## Your assignment
Working from the listing below, pick each line containing the word "agent" and copy it.

## Provided data
○ ○ ○

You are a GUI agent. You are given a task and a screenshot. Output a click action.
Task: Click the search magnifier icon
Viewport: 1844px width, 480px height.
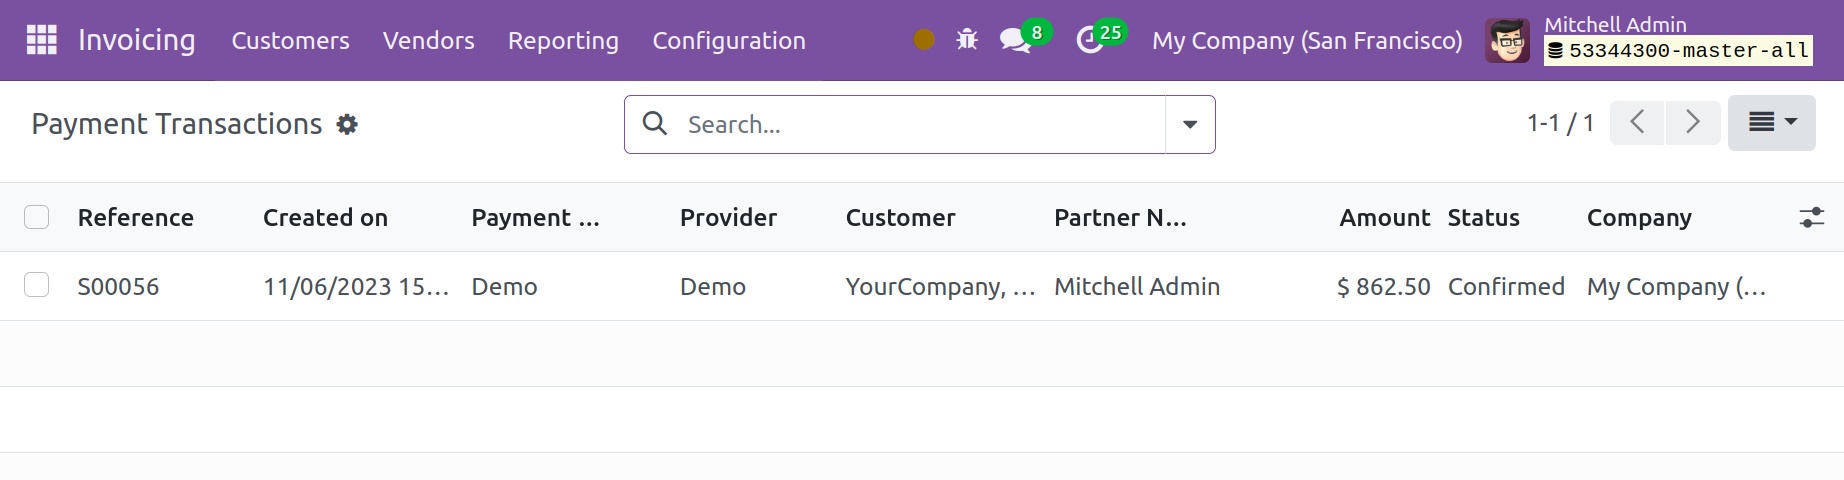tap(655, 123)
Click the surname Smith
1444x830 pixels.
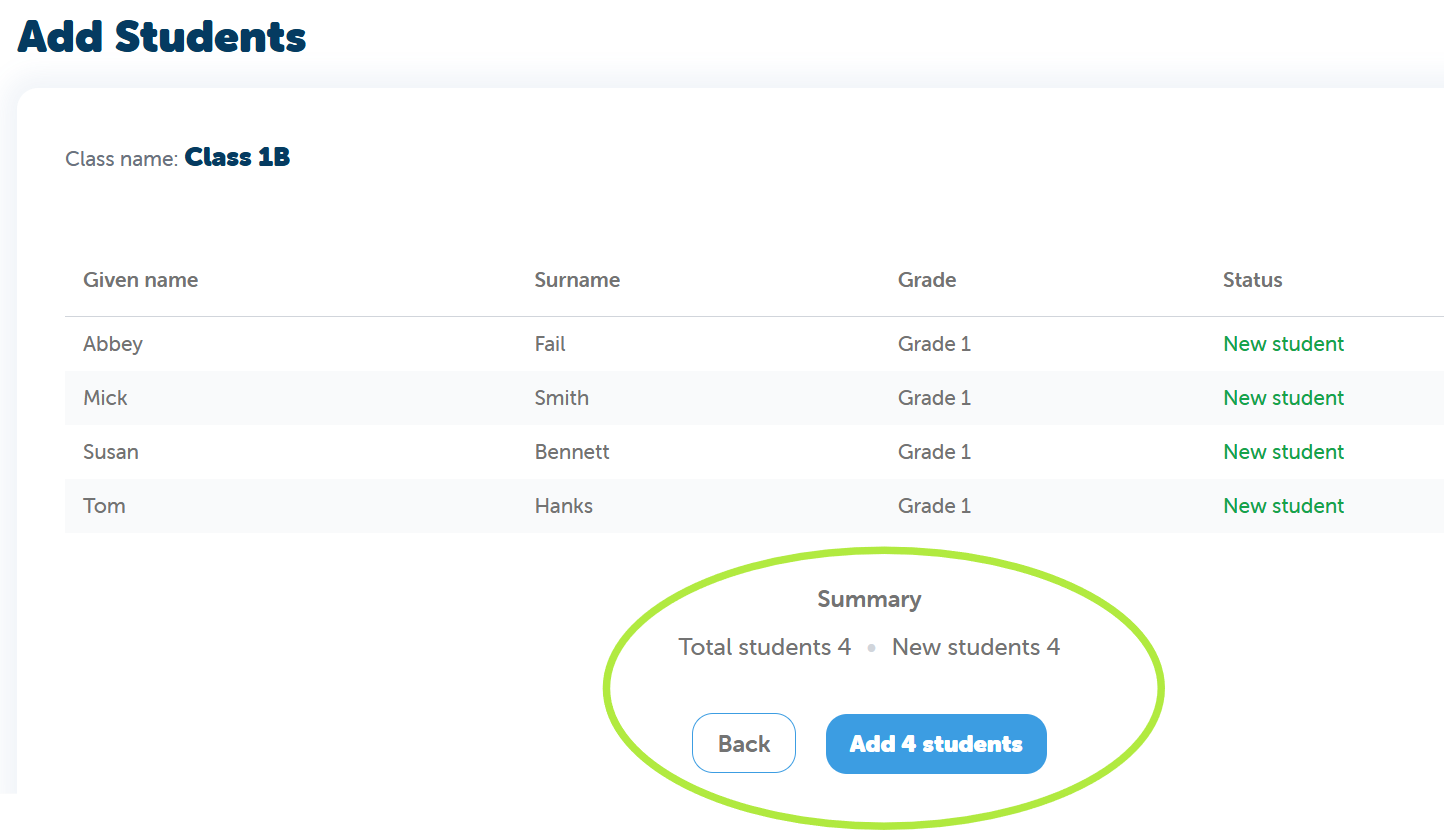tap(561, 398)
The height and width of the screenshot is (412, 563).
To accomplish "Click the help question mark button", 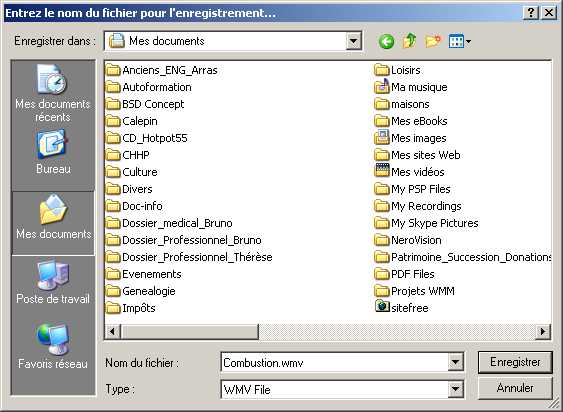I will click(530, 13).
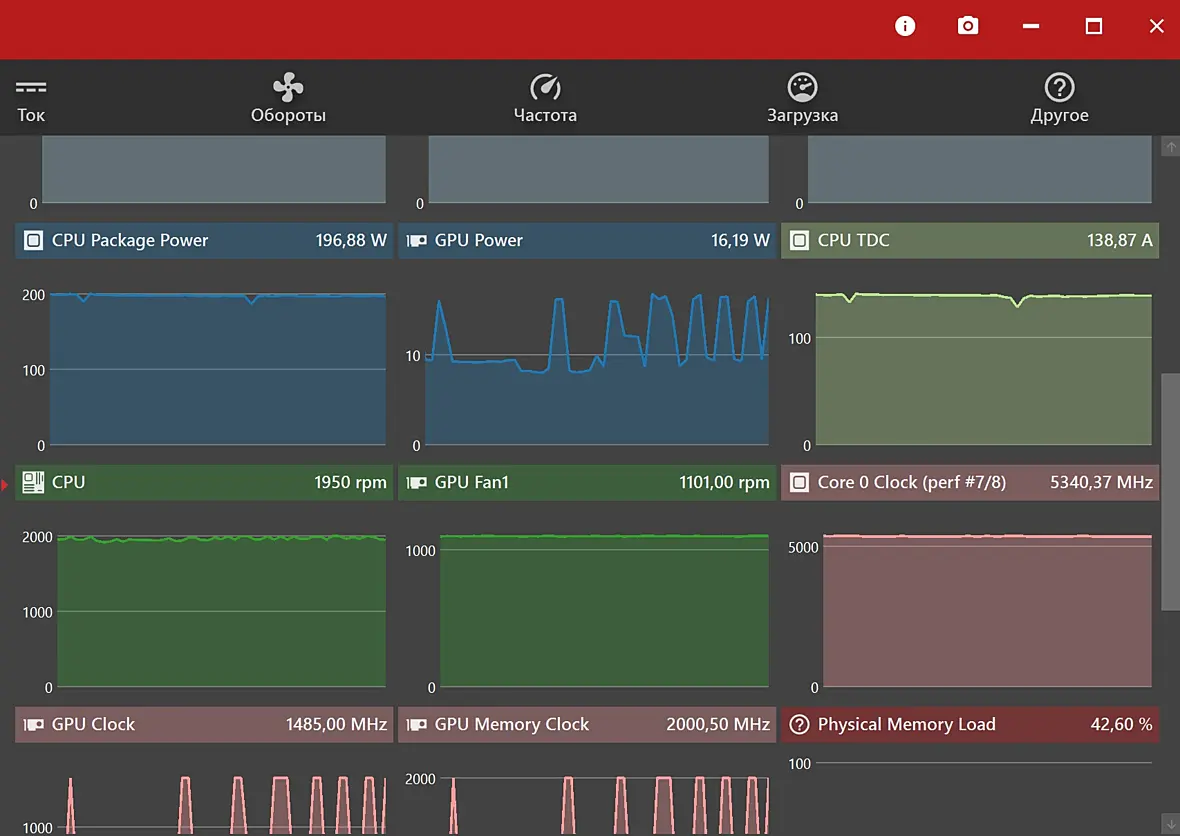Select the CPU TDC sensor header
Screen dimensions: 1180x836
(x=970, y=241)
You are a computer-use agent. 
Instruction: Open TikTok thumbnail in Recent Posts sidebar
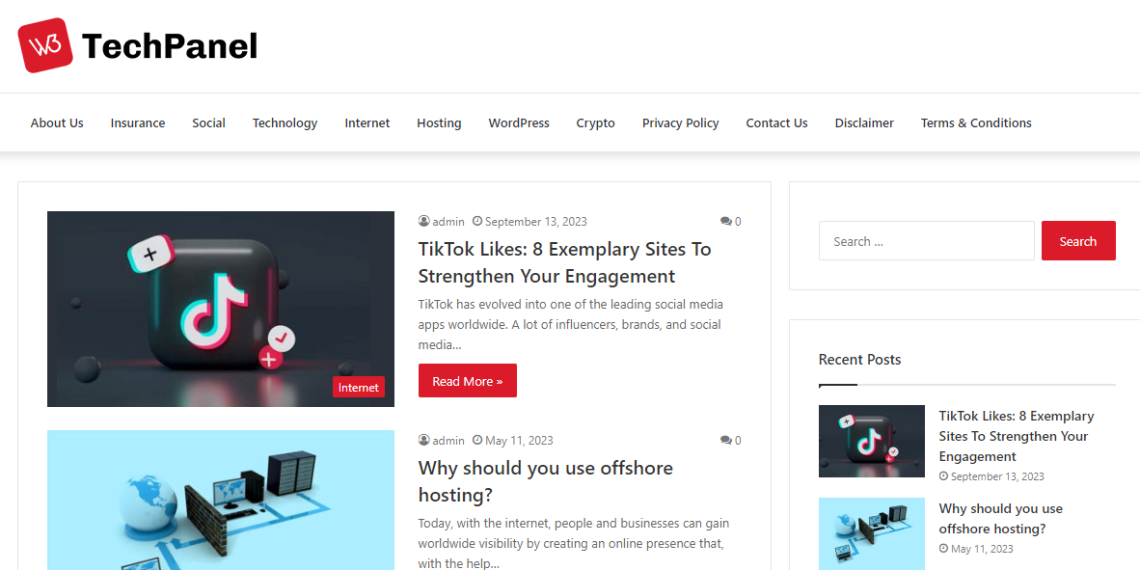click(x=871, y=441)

○ ○ ○

## Solution below
You are a GUI agent. You are given a task and a screenshot. Output a click action.
You are a computer-use agent. 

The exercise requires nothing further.